帕金森氏病是由脑部多巴胺能神经元退化而引起的一种关键的神经退行性疾病。然而目前的药物以及神经外科医疗手段无法彻底治愈此病。本项工作将注重于如何避免细胞凋亡、增强细胞的存活力以抵抗神经毒性、修复受损的多巴胺能神经元，及利用内源性神经胶质细胞挽救濒死细胞等。神经激肽参与控制自主性、情感性及更高级的大脑功能，也可通过激活多种细胞信号传导通路来促进多巴胺能神经元的存活。过去的研究结果显示，帕金森病患者体内发生了神经激肽的表达调节。同时，大量星形胶质细胞的存在对于神经微环境、突触功能和神经适应性的积极调节有至关重要的作用。据我们的研究基础和成果，我们预备从下列几方面进行深入研究：鉴定神经激肽激动剂对多巴胺能神经元的保护作用；探究反应性星形胶质细胞释放的神经营养因子的细胞修复功能；检验神经激肽激动剂和反应性星形胶质细胞之间的相互作用是否能增强神经保护效果。预期此工作将为帕金森病的治愈之法找到新的方向。
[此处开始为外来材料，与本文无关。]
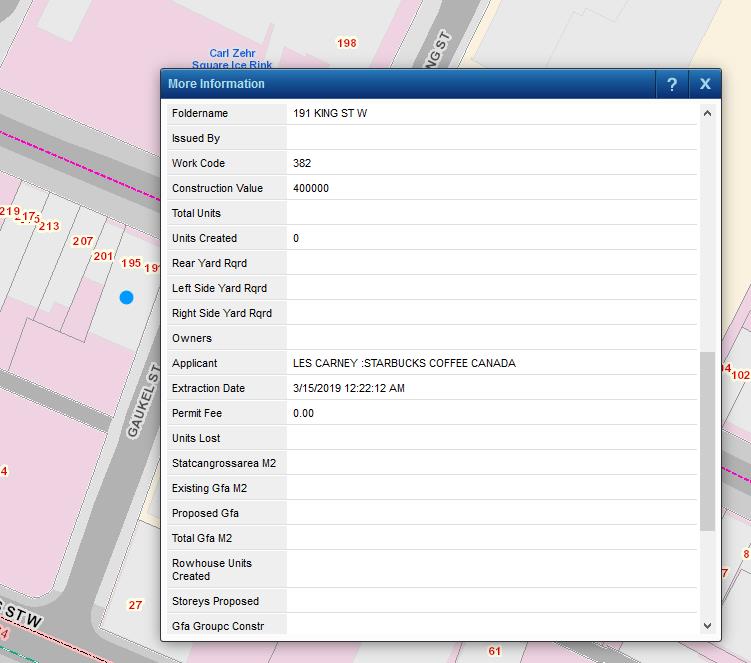Close the More Information panel
This screenshot has height=663, width=751.
(705, 84)
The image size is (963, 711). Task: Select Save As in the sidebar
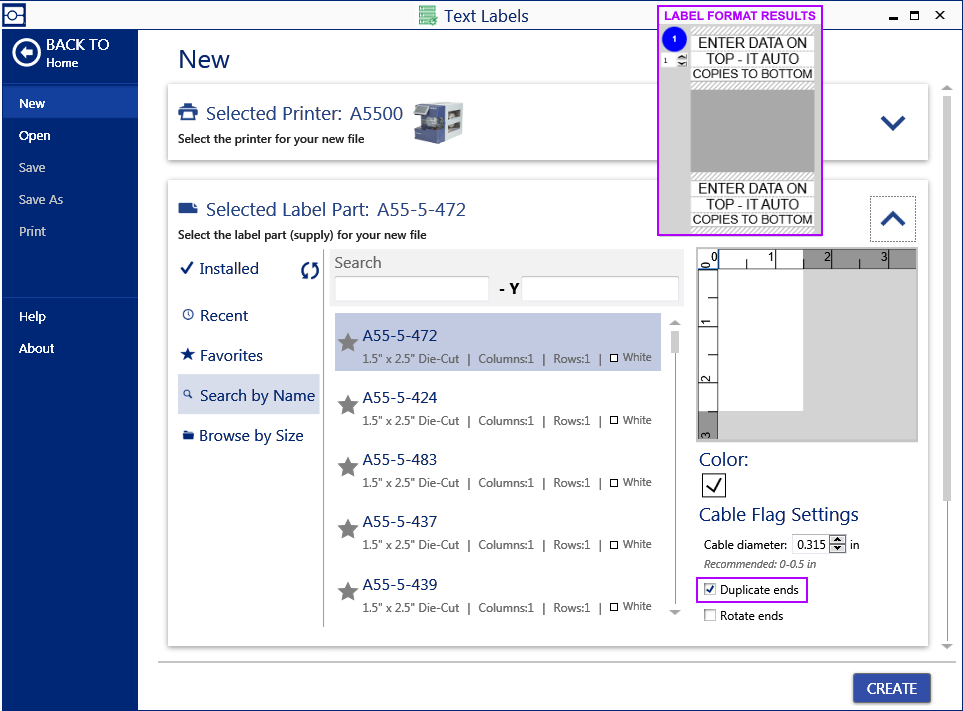[41, 200]
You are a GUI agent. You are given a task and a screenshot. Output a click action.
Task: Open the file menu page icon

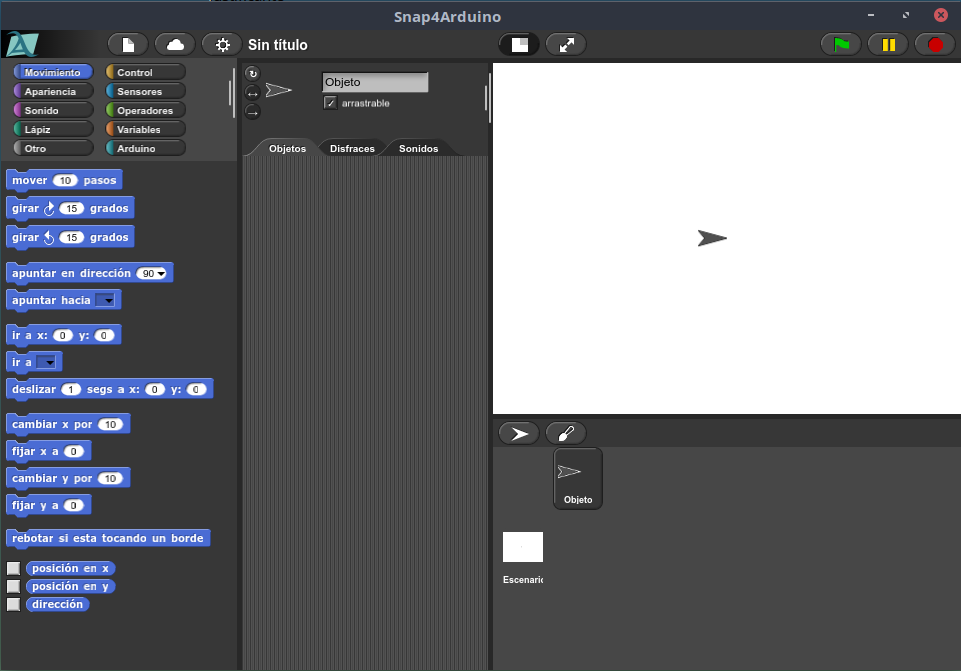[128, 45]
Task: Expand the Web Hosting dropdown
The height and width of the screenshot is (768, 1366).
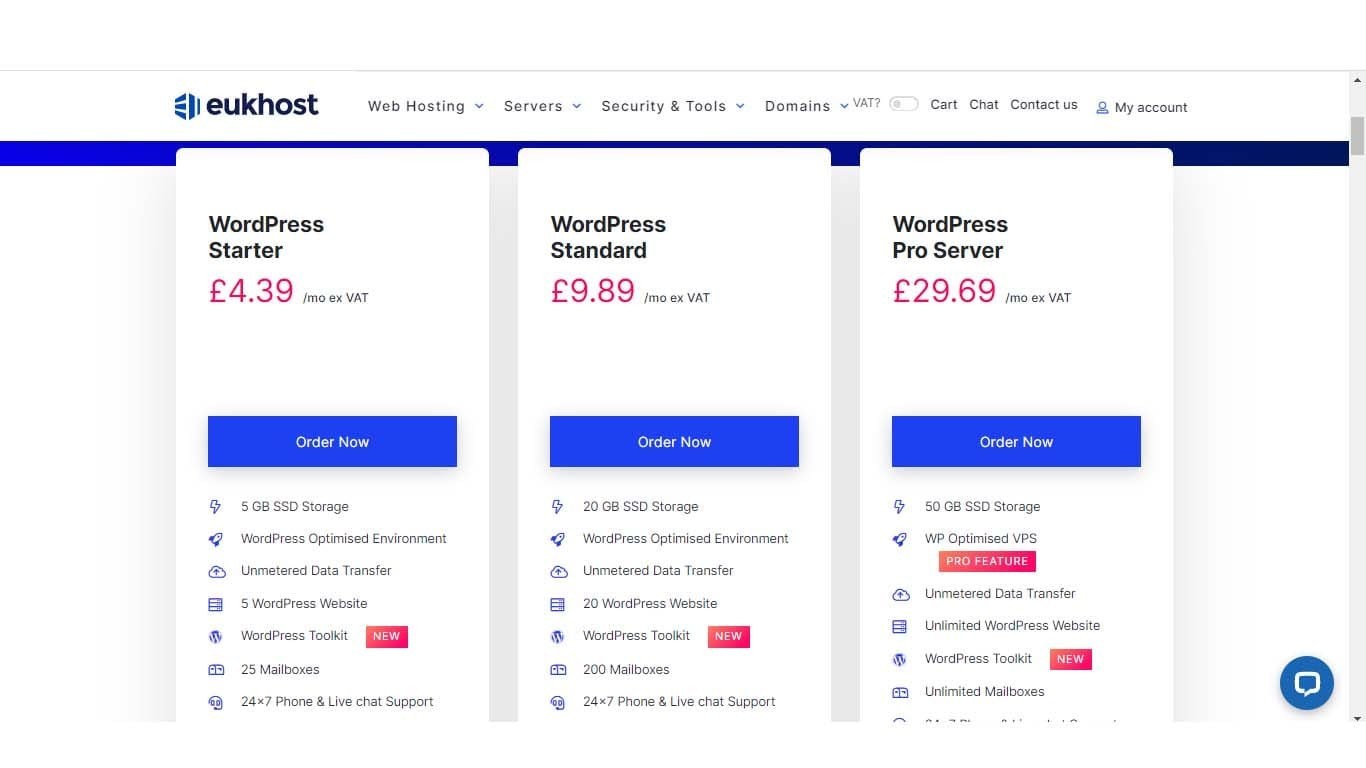Action: click(426, 106)
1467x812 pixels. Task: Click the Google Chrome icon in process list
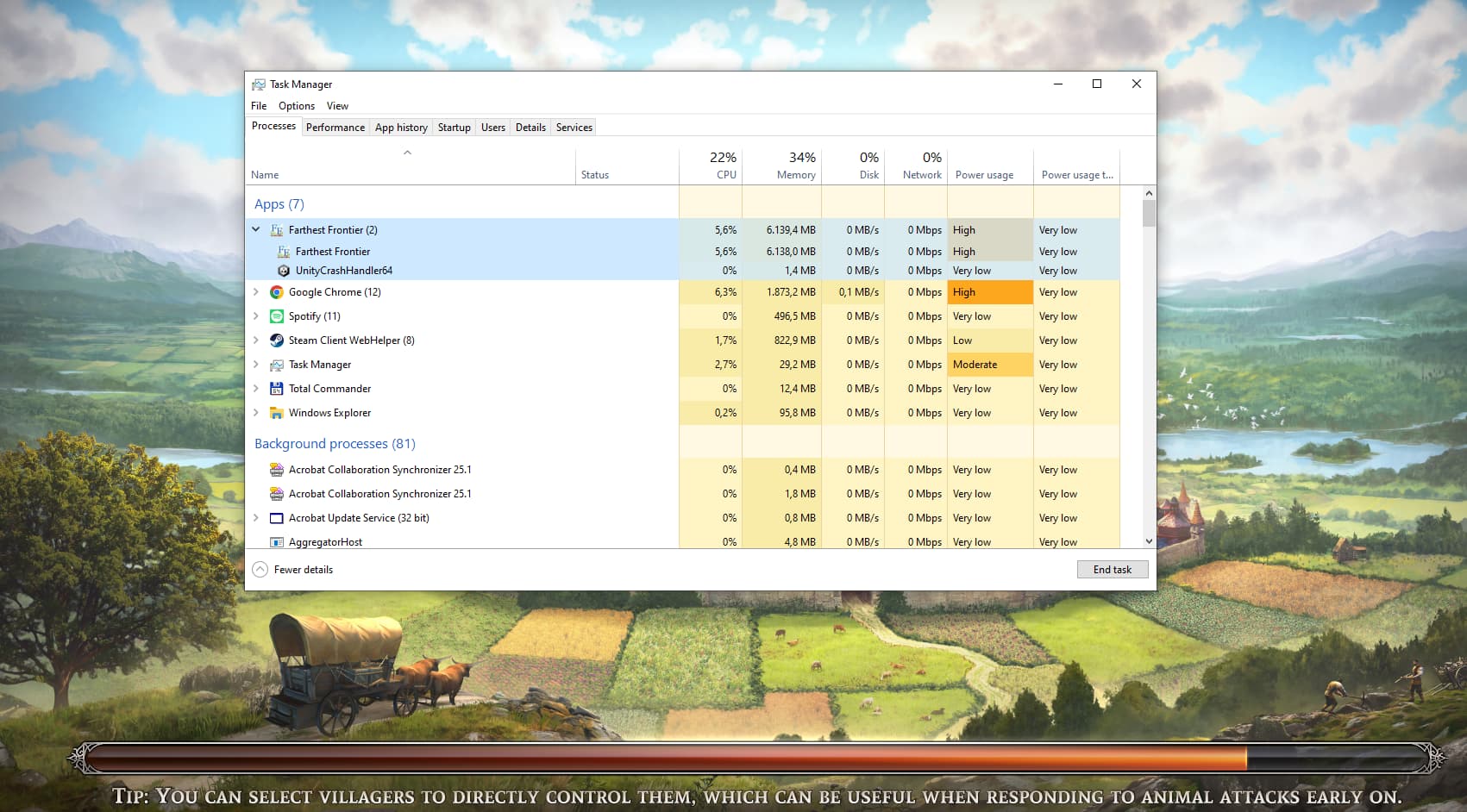(x=276, y=292)
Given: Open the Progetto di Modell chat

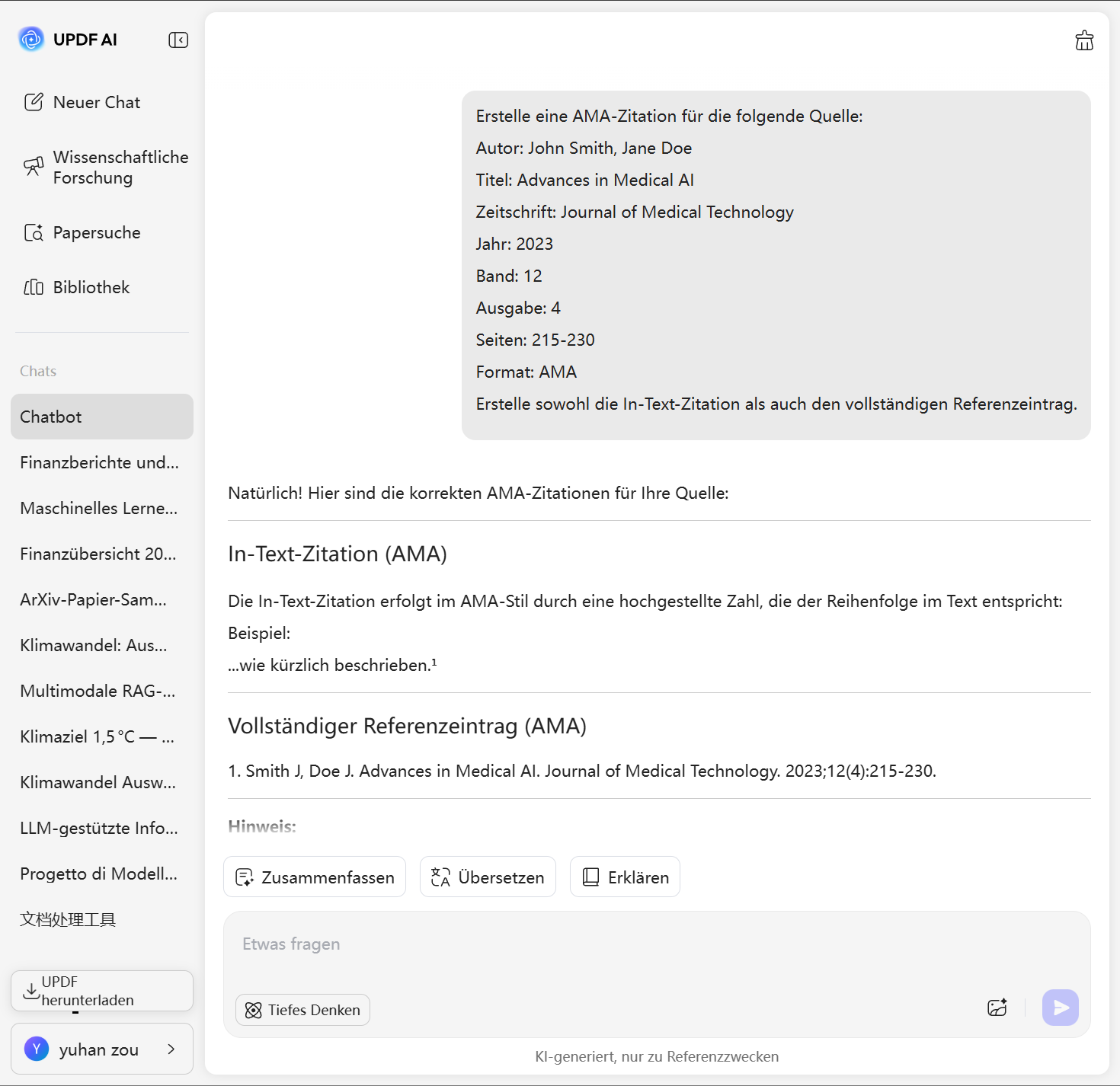Looking at the screenshot, I should 99,874.
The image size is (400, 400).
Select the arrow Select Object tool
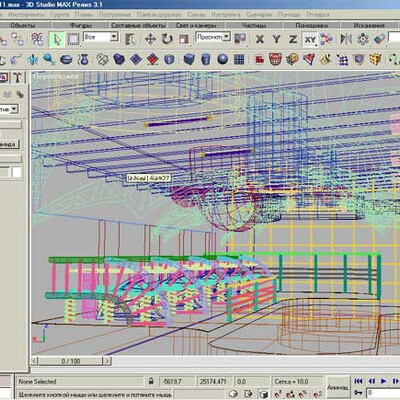click(57, 39)
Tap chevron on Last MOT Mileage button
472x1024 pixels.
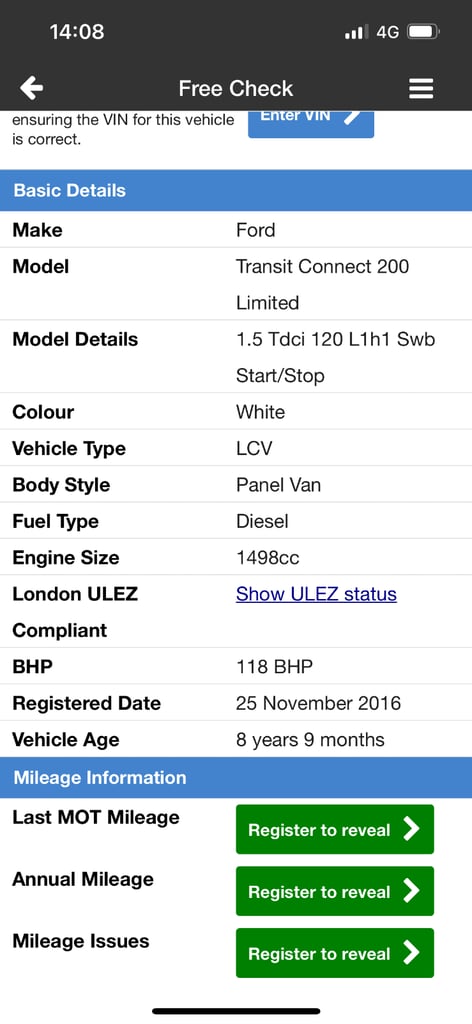point(411,829)
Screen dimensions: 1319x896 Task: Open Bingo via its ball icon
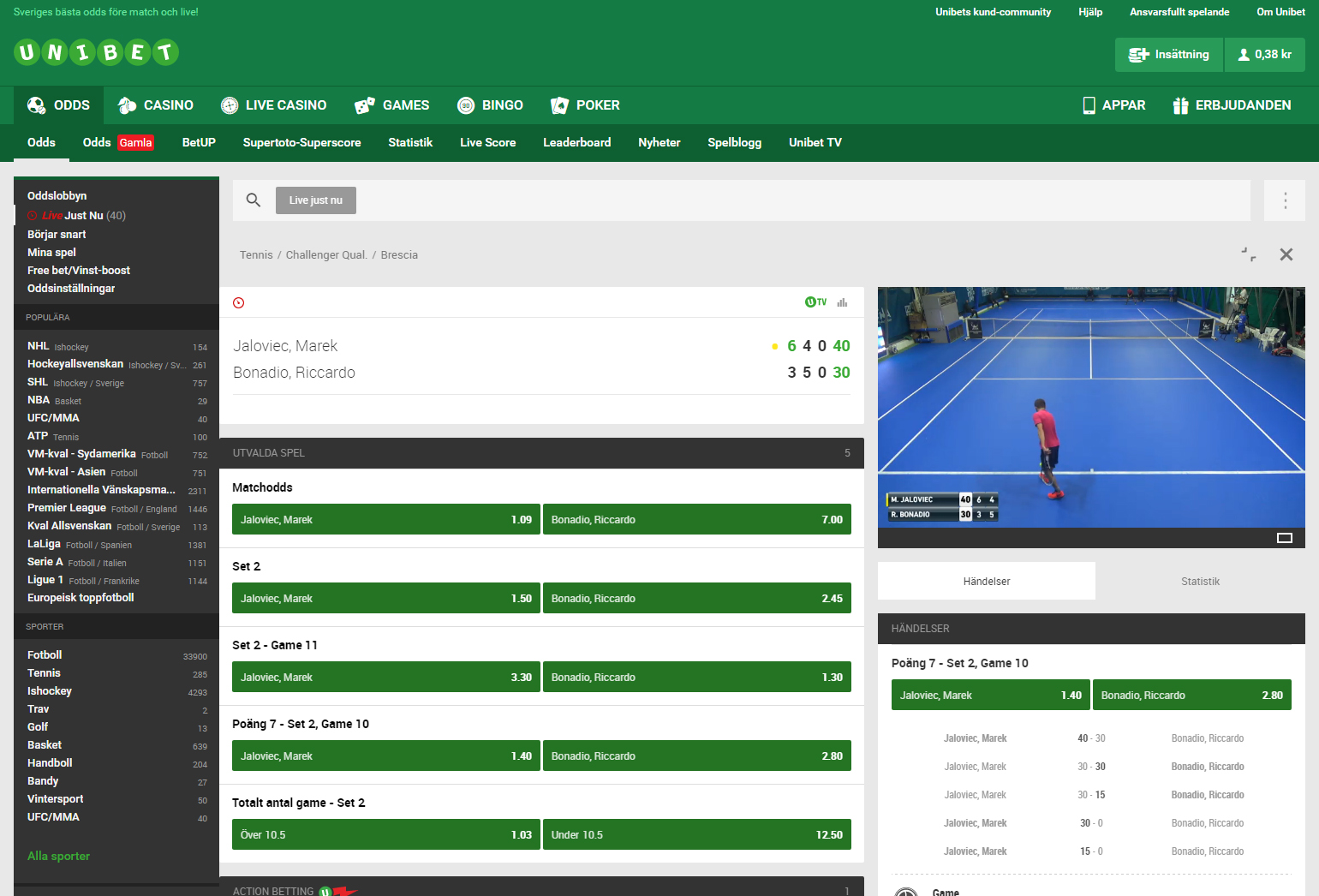[x=466, y=105]
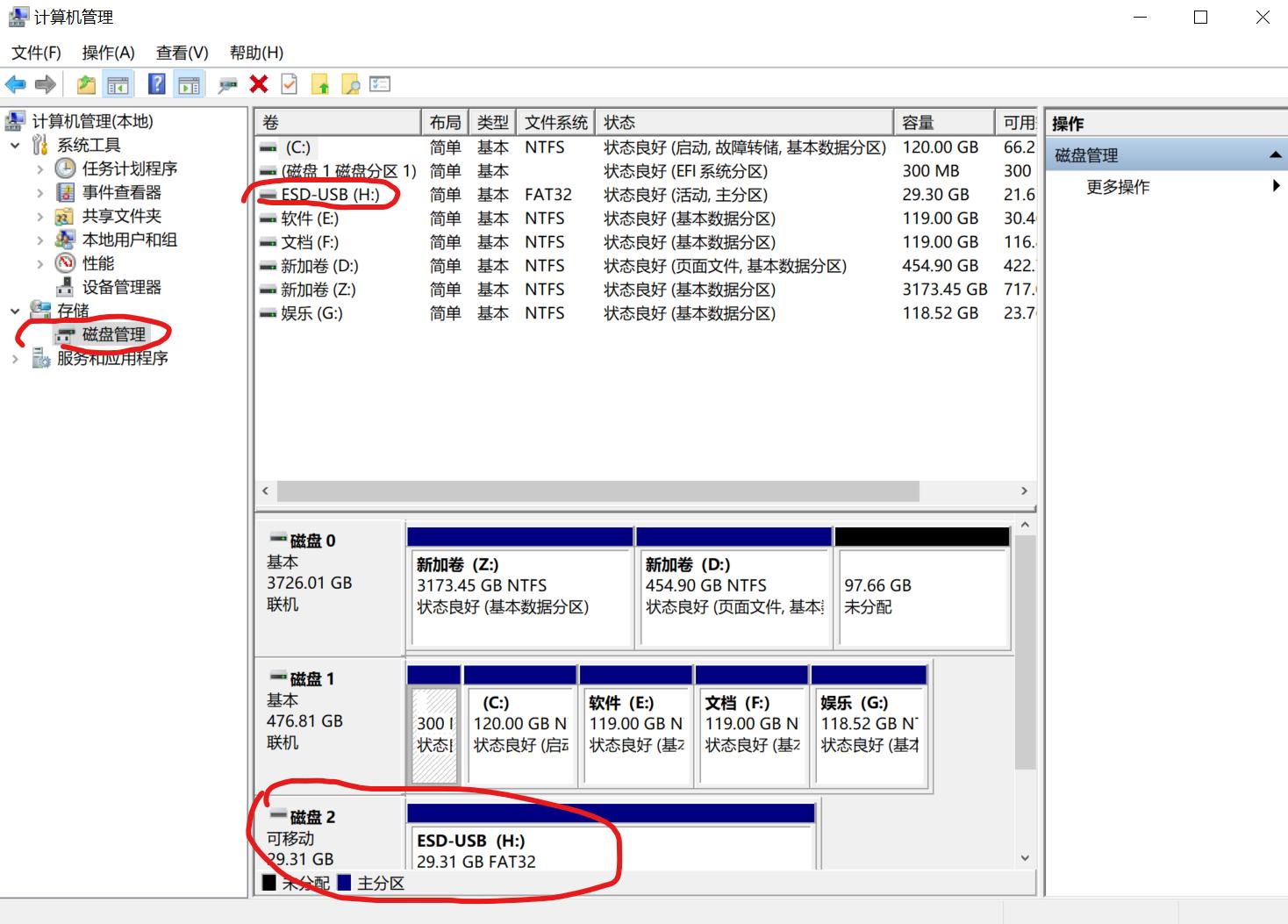Open Help using the question mark toolbar icon
This screenshot has height=924, width=1288.
point(156,84)
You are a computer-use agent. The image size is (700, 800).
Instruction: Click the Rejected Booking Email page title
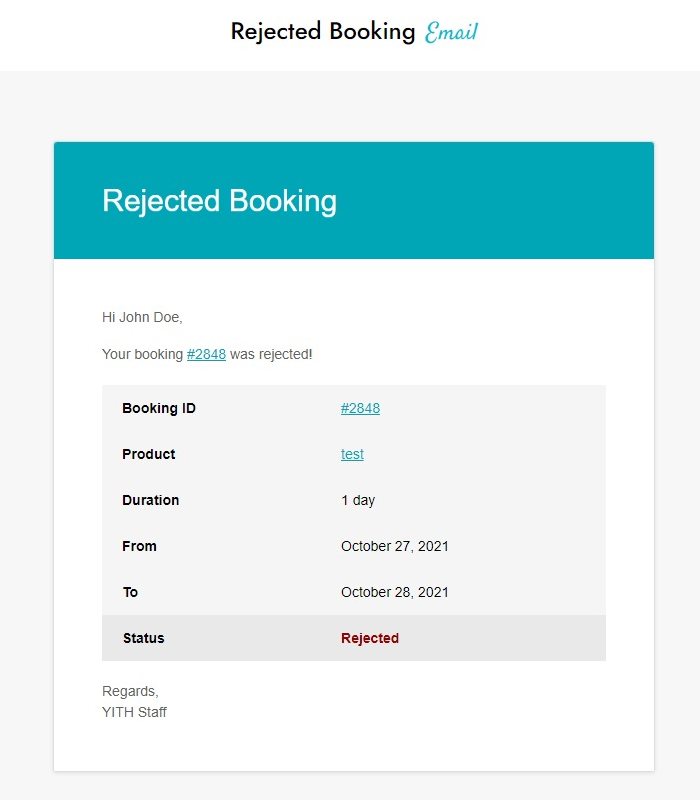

本项目在前期工作基础上,围绕“神经激肽和反应性星形胶质细胞间的相互作用及其在帕金森病治疗中的神经保护表现”这一主题,开展实质性的科学研究工作。发挥两地的优势和有利条件,把神经分子生物学与神经科学有机地结合起来,联手进行帕金森治疗的深入研究。. 我们从下列几方面进行深入研究:鉴定神经激肽激动剂对多巴胺能神经元的保护作用;探究反应性星形胶质细胞释放的神经营养因子的细胞修复功能;检验神经激肽激动剂和 反应性星形胶质细胞之间的相互作用是否能增强神经保护效果。研究septide 通过NK1受体传导的神经保护作用，探究septide调节的细胞信号传导机制，特别是PI3K/AKT通路和MAPK/ERK通路。研究了反应性星形胶质细胞(BDNF亚型)的功能特质和表达时间窗。阐述在早期、中期和晚期帕金森病动物的脑基底核中,反应性星形胶质细胞和BDNF的表达模式。也研究了反应性星形胶质细胞(BDNF亚型)对多巴胺能神经元的神经保护作用。此外,星形胶质细胞对于神经元轴突伸长、多巴胺合成以及电生理特性的作用将被阐述。由此,在帕金森病始发时,BDNF所起的神经保护效果已经被证实。